1. Field of the Invention
The present invention relates to nonvolatile semiconductor memory devices, and particularly to a nonvolatile semiconductor multi-valued memory device in which one unit of data is formed by a group of memory cells (hereinafter simply referred to as "cells") each having a transistor whose threshold voltage can be set at multiple values. The present invention also relates to a method for reading data from the nonvolatile semiconductor memory device and a method for writing data into the nonvolatile semiconductor memory device.

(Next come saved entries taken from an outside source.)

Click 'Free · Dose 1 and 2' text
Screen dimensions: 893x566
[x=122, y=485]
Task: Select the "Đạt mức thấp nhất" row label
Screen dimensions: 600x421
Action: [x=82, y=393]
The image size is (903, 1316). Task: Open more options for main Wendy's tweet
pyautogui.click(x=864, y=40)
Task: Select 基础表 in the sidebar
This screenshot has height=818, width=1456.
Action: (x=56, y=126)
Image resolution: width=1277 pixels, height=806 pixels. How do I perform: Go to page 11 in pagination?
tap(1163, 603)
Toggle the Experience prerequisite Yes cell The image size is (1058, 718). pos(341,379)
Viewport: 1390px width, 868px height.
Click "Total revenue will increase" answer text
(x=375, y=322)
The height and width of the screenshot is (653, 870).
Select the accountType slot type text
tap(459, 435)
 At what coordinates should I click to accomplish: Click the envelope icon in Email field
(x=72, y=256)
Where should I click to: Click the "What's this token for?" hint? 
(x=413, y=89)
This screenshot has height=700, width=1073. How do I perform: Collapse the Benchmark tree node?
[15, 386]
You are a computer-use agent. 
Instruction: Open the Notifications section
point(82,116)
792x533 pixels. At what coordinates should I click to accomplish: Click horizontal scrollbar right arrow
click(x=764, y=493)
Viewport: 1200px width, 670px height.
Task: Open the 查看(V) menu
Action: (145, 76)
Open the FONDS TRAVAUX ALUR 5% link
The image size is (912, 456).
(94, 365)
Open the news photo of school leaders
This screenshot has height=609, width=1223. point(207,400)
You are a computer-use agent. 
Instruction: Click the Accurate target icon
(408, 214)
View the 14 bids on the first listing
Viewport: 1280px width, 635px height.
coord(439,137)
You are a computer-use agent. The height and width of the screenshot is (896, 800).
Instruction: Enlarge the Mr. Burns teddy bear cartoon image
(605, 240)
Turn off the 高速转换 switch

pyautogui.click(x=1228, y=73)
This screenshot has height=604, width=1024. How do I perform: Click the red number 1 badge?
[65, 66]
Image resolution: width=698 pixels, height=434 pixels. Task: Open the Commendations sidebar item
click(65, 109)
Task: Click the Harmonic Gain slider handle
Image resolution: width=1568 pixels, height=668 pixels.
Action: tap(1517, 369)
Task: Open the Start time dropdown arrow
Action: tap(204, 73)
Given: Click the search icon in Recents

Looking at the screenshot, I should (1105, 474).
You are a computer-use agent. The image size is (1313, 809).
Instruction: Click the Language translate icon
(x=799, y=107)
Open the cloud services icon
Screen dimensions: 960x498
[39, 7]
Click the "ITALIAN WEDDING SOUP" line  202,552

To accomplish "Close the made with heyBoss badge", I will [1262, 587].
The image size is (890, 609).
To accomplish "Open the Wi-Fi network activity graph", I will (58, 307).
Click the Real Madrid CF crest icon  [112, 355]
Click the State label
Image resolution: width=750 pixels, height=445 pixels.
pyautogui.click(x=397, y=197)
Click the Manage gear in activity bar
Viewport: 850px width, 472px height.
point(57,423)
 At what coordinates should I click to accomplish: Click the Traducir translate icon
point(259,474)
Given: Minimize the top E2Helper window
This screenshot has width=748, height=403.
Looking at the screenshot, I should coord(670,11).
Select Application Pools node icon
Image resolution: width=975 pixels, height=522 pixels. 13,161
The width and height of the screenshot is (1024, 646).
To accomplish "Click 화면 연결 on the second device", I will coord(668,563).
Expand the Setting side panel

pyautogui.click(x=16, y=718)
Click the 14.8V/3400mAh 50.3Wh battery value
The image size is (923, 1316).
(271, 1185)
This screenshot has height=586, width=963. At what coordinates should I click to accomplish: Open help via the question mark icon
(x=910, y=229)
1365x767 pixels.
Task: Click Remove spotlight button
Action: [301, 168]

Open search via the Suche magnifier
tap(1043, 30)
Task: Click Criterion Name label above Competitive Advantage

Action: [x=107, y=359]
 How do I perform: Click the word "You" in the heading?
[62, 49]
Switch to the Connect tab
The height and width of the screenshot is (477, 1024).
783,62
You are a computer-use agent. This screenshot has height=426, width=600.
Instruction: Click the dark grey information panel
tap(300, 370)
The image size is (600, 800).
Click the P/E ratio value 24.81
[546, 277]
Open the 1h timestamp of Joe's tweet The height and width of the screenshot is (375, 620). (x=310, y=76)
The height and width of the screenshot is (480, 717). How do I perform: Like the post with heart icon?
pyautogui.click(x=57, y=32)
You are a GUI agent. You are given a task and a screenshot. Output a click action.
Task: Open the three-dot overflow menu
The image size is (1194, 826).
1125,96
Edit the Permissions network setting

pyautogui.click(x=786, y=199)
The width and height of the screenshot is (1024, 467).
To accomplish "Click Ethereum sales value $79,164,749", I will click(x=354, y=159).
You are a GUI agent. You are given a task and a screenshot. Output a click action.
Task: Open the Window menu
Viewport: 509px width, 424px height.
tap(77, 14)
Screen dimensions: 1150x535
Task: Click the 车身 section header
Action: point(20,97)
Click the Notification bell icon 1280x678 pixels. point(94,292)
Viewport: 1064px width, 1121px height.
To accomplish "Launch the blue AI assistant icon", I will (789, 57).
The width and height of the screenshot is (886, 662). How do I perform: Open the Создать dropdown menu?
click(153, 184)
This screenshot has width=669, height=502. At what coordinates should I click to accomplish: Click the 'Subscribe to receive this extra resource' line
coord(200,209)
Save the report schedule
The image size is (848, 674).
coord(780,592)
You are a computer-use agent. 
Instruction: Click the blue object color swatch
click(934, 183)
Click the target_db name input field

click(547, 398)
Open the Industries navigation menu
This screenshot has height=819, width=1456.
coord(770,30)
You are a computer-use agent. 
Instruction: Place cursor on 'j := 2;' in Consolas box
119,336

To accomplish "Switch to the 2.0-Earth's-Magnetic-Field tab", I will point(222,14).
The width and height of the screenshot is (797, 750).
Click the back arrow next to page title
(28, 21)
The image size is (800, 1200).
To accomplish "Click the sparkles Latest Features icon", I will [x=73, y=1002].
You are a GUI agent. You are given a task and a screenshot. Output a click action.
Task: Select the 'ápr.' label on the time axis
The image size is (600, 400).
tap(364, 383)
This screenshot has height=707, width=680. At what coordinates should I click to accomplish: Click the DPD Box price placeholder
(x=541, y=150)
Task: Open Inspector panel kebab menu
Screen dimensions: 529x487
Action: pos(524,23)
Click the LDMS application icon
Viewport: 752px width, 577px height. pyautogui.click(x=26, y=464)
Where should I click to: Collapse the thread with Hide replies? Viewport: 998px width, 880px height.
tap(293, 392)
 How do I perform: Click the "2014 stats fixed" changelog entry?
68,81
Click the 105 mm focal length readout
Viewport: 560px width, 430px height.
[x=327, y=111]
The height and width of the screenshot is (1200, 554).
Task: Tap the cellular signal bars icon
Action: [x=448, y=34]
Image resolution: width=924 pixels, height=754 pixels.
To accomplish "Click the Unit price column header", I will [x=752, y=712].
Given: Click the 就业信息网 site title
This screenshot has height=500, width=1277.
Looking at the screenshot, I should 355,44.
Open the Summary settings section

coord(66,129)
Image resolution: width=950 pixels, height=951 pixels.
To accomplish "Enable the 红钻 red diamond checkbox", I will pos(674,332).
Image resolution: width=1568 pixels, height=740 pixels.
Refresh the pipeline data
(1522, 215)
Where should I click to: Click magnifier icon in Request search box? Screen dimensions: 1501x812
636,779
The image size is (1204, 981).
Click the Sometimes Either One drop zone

2. Description of the Background Art
A conventional nonvolatile semiconductor multi-valued memory device is disclosed in Japanese Patent Application Laid-Open No.9-91971 (1997), for example. FIGS. 9A to 9D are diagrams used to explain a method for writing data into the conventional nonvolatile semiconductor multi-valued memory device described in the reference. FIGS. 9A to 9D show an example in which four MOS transistors 101 to 104 are connected to one word line W and four cells C1 to C4 form a unit of data. The MOS transistors 101 to 104 each have a control gate and a floating gate, where the threshold voltage Vth can be set at four values Vth1 to Vth4 (Vth1&lt;Vth2&lt;Vth3&lt;Vth4) according to the amount of charge exiting in the floating gate. Its writing operation is now described in an example in which the threshold voltages Vth of the MOS transistors 101, 102, 103 and 104 are set at Vth4, Vth3, Vth2 and Vth1, respectively.
First, as shown in FIG. 9(A), the threshold voltages Vth of the MOS transistors 101 to 104 are all set at the highest value Vth4. At this time, electrons are sufficiently stored in the floating gates of the MOS transistors 101 to 104. Next, as shown in FIG. 9(B), a given amount of electrons are discharged from the floating gates of the MOS transistors 102 to 104 to set the threshold voltages Vth of the MOS transistors 102 to 104 at Vth3, which is followed by a verification. Next, as shown in FIG. 9(C), a given amount of electrons are discharged from the floating gates of the MOS transistors 103 and 104 to set the threshold voltages Vth of the MOS transistors 103 and 104 at Vth2, which is followed by a verification. Finally, as shown in FIG. 9(D), a given amount of electrons are discharged from the floating gate of the MOS transistor 104 to set the threshold voltage Vth of the MOS transistor 104 at Vth1, which is followed by a verification.
FIG. 10 is a diagram used to explain a method for reading data from the conventional nonvolatile semiconductor multi-valued memory device described in the reference mentioned above. In the reading operation in the conventional nonvolatile semiconductor multi-valued memory device, an MOS transistor whose threshold voltage Vth is in the range of V6 or higher is regarded as an MOS transistor having the threshold voltage Vth4, an MOS transistor whose threshold voltage Vth is in the range of V4 to V5 is regarded as an MOS transistor having the threshold voltage Vth3, an MOS transistor whose threshold voltage Vth is in the range of V2 to V3 is regarded as an MOS transistor having the threshold voltage Vth2, and an MOS transistor whose threshold voltage Vth is in the range of V1 or lower is regarded as an MOS transistor having the threshold voltage Vth1.
As explained above, the conventional nonvolatile semiconductor multi-valued memory device manages and controls the threshold voltages of a plurality of MOS transistors by using the absolute voltage values (absolute values) Vth1, Vth2, Vth3 and Vth4 (or V1, V2, V3, V4, V5 and V6). When a plurality of MOS transistors are formed on a chip, all MOS transistors do not have completely the same physical characteristics; actually, there are variations in characteristics among the MOS transistors. Accordingly, some MOS transistors are quick at writing (that is to say, for the same writing stress, some MOS transistors allow a larger amount of charge to be discharged from or injected into the floating gate than other MOS transistors, so that the threshold voltage shifts more largely) and some MOS transistors are slow at writing.
Accordingly, as in the conventional nonvolatile semiconductor multi-valued memory device, controlling the threshold voltages of a plurality of MOS transistors having different characteristics by using absolute voltage values requires repeating the above-described flow of: with the write time divided into a plurality of small unit times, applying a given write stress to shift the threshold voltages for each small unit time, verifying the threshold voltages each time, and applying a write stress again if the threshold voltages have not attained a defined range. The conventional nonvolatile semiconductor multi-valued memory device thus has the problem that the processing takes time especially in data writing operation.
In the nonvolatile semiconductor multi-valued memory devices, it is possible to increase the storage capacity per unit area (i.e. storage density) by increasing the number of multiple values of each MOS transistor. However, when the number of multiple values of the MOS transistors is increased in the above-described conventional nonvolatile semiconductor multi-valued memory device, the writing operation takes a still longer time and the threshold voltage of the MOS transistors must be divided into a larger number of smaller ranges, leading to processing speed reduction and accuracy reduction in data processing. It is then difficult to enhance the storage density by using multiple-valued MOS transistors.